_TASK DETAILS_
Among the records below, one line contains "vida humana é"; copy that line and all that follow it, exactly as written.

━━━━━ DATA EXCERPTS ━━━━━

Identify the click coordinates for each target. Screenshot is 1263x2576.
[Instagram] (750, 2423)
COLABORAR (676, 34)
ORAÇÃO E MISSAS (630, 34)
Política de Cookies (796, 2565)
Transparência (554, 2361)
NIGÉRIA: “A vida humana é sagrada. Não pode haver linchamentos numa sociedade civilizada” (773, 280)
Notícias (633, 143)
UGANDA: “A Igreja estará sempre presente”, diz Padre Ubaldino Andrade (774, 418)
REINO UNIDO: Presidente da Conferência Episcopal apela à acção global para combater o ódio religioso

━━━━━

_ANSWER BELOW_
NIGÉRIA: “A vida humana é sagrada. Não pode haver linchamentos numa sociedade civilizada” (773, 280)
Notícias (633, 143)
UGANDA: “A Igreja estará sempre presente”, diz Padre Ubaldino Andrade (774, 418)
REINO UNIDO: Presidente da Conferência Episcopal apela à acção global para combater o ódio religioso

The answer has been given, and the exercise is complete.